== WORK TO DO ==
Turn the data into a Markdown table with the columns Row and Line. Begin at the first line of the data, stop after the line that contains "[x=740, y=248]", number each row in order, and leave out blank lines.

== MATERIALS PROVIDED ==

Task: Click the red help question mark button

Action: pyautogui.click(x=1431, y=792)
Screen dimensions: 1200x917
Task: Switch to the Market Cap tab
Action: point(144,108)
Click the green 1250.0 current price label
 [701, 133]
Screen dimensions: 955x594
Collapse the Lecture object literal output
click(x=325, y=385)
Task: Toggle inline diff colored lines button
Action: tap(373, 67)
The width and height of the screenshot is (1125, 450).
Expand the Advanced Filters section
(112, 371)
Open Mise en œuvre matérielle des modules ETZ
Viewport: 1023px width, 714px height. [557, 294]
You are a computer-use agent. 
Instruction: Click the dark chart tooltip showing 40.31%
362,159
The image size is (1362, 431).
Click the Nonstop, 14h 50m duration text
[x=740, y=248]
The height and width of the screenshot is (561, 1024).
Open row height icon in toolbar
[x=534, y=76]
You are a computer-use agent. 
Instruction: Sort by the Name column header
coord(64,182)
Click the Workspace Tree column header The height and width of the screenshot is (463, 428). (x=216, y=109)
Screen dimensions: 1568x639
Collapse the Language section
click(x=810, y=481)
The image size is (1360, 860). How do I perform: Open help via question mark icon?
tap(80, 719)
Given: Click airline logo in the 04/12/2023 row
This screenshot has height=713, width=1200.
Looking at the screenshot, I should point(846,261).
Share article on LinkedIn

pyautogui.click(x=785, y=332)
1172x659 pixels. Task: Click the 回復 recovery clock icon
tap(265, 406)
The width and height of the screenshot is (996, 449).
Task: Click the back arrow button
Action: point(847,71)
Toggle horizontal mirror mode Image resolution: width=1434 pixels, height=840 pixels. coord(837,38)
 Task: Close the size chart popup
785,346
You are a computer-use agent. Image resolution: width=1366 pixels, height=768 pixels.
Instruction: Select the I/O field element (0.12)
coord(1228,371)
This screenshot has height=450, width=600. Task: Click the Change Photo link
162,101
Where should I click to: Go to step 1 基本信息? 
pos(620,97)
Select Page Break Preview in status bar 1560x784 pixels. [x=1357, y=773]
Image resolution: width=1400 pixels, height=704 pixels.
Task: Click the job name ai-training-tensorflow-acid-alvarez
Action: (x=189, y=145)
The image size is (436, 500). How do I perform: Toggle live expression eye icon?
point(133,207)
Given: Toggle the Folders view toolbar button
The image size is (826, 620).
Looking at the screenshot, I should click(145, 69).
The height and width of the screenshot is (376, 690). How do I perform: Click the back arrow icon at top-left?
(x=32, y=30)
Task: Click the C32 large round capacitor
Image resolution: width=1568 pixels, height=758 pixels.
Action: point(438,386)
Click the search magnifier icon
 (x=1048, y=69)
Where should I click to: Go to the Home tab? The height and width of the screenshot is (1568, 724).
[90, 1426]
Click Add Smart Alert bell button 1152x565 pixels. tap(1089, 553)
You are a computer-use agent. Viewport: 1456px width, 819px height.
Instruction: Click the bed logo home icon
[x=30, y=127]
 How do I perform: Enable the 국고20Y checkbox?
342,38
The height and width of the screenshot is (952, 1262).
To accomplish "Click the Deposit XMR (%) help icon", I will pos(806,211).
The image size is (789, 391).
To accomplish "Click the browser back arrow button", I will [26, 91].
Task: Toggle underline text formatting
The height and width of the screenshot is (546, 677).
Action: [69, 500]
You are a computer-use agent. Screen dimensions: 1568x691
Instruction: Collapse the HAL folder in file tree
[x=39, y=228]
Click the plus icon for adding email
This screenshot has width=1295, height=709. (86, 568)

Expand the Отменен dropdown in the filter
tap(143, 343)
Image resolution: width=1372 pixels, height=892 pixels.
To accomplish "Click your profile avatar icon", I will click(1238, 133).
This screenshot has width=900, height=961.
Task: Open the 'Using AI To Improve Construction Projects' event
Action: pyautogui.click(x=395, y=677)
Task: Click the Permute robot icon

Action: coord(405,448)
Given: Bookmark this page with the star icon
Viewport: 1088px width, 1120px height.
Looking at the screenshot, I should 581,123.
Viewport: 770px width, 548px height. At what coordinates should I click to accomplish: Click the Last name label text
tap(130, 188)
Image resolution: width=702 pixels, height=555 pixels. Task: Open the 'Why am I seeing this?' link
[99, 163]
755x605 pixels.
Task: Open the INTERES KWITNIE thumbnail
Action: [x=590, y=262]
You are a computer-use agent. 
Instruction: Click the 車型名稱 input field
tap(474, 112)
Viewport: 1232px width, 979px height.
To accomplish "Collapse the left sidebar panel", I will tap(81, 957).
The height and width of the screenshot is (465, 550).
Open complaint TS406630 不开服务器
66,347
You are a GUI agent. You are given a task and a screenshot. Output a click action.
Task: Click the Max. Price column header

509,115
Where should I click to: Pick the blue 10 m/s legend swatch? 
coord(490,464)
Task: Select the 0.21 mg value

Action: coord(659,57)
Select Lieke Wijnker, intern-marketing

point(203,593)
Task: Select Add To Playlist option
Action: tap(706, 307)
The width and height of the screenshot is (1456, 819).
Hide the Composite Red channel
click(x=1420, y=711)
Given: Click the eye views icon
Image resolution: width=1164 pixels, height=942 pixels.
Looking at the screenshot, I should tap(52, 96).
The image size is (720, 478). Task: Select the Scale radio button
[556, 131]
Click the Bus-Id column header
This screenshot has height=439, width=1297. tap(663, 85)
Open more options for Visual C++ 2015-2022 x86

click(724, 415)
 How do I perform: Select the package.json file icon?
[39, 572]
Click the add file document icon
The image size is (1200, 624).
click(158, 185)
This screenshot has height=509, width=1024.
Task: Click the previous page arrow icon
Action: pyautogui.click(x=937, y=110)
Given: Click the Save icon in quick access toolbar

===

== THE OUTPUT ==
| Row | Line |
|---|---|
| 1 | Task: Click the red help question mark button |
| 2 | Action: pyautogui.click(x=1431, y=792) |
| 3 | Screen dimensions: 1200x917 |
| 4 | Task: Switch to the Market Cap tab |
| 5 | Action: point(144,108) |
| 6 | Click the green 1250.0 current price label |
| 7 |  [701, 133] |
| 8 | Screen dimensions: 955x594 |
| 9 | Collapse the Lecture object literal output |
| 10 | click(x=325, y=385) |
| 11 | Task: Toggle inline diff colored lines button |
| 12 | Action: tap(373, 67) |
| 13 | The width and height of the screenshot is (1125, 450). |
| 14 | Expand the Advanced Filters section |
| 15 | (112, 371) |
| 16 | Open Mise en œuvre matérielle des modules ETZ |
| 17 | Viewport: 1023px width, 714px height. [557, 294] |
| 18 | You are a computer-use agent.  |
| 19 | Instruction: Click the dark chart tooltip showing 40.31% |
| 20 | 362,159 |
| 21 | The image size is (1362, 431). |
| 22 | Click the Nonstop, 14h 50m duration text |
| 23 | [x=740, y=248] |